*** Record extracts Section Begins ***

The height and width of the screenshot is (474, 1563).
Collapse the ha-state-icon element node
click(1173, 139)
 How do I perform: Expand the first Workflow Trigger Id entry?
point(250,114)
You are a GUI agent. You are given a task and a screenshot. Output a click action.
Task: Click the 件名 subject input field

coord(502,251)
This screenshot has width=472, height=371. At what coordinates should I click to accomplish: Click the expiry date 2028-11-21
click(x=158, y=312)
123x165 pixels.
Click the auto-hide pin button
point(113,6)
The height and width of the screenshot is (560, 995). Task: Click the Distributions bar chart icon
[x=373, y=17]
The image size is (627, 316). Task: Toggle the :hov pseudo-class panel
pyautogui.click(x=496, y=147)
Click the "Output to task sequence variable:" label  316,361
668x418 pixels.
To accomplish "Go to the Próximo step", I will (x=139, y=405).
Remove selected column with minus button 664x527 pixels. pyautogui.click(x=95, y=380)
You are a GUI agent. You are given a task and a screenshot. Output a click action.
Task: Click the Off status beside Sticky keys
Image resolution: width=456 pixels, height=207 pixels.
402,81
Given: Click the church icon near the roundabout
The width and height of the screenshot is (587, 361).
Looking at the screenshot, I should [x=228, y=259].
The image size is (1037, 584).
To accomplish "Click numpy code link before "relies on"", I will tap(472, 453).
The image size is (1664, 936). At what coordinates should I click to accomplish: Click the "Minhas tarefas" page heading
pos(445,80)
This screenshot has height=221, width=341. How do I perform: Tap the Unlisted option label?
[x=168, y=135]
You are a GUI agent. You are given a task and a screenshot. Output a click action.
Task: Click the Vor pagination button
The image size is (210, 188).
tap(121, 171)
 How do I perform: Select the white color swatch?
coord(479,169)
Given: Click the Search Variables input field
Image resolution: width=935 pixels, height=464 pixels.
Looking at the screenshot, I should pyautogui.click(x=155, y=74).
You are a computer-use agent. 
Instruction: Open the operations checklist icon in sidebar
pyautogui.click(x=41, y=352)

*** Record extracts Section Ends ***

- Exercise description -
The only output should be the lines from the one containing "You are a computer-use agent." through the final line of the material above, copied exactly.

- Response area -
You are a computer-use agent. 
Instruction: Open the operations checklist icon in sidebar
pyautogui.click(x=41, y=352)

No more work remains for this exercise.